--- DATA SUPPLIED ---

---

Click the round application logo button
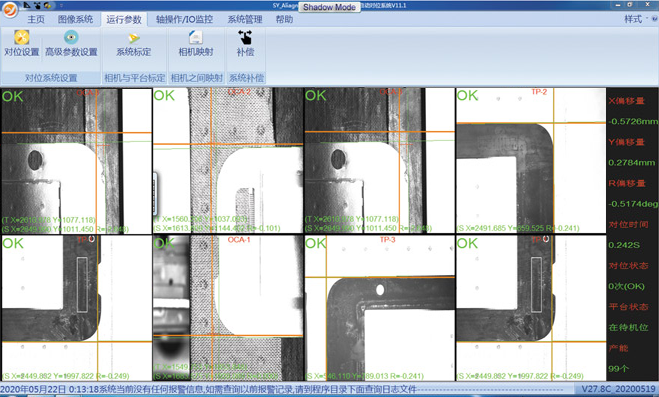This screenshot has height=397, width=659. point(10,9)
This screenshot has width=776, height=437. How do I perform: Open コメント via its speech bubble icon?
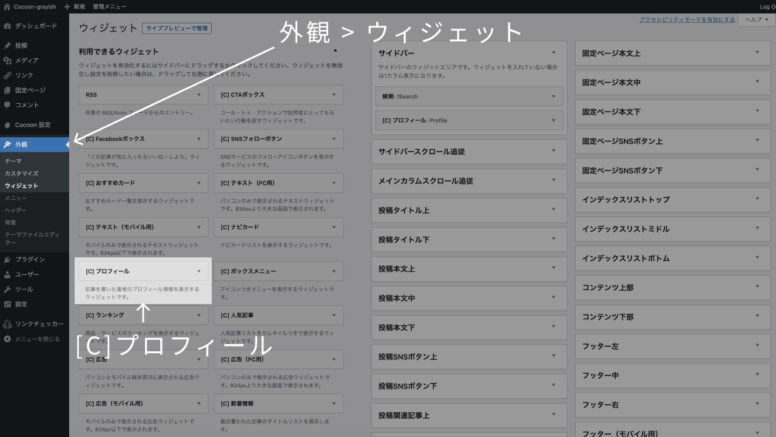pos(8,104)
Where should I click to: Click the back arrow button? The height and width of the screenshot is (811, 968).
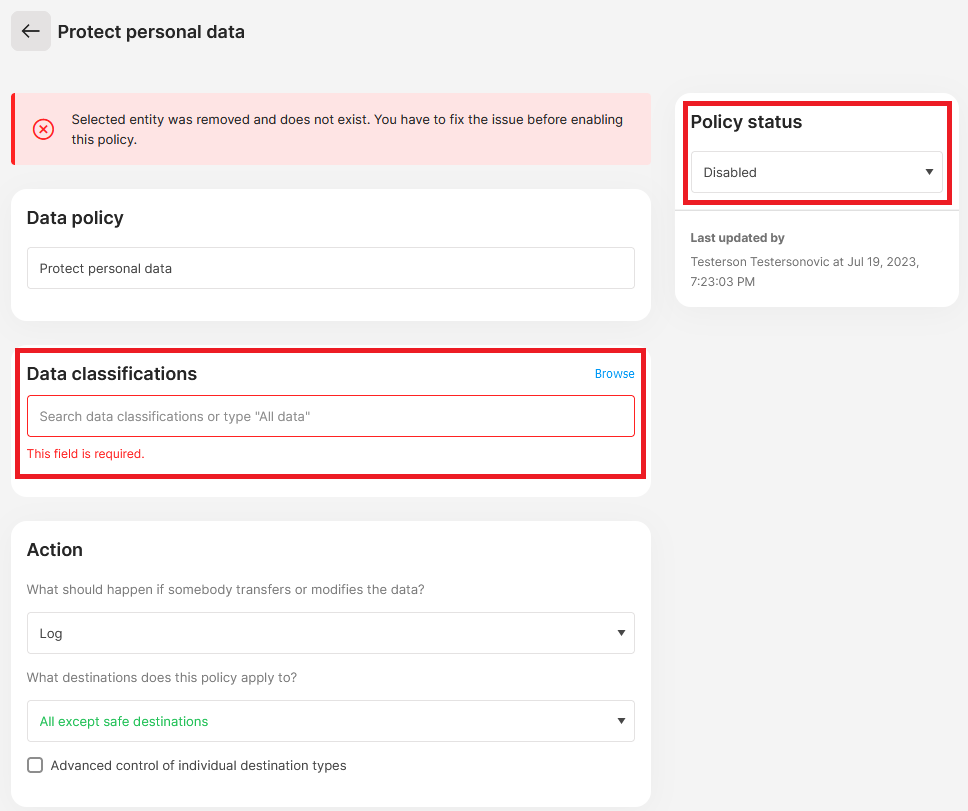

---

Lay out every line of the items above as a Markdown table with the columns "Row" and "Line", numbering the rows and skipping blank lines. Omit the pictures from the answer.

--- OUTPUT BELOW ---
| Row | Line |
|---|---|
| 1 | Click the round application logo button |
| 2 | This screenshot has height=397, width=659. point(10,9) |
| 3 | This screenshot has width=776, height=437. How do I perform: Open コメント via its speech bubble icon? |
| 4 | pos(8,104) |
| 5 | Where should I click to: Click the back arrow button? The height and width of the screenshot is (811, 968). |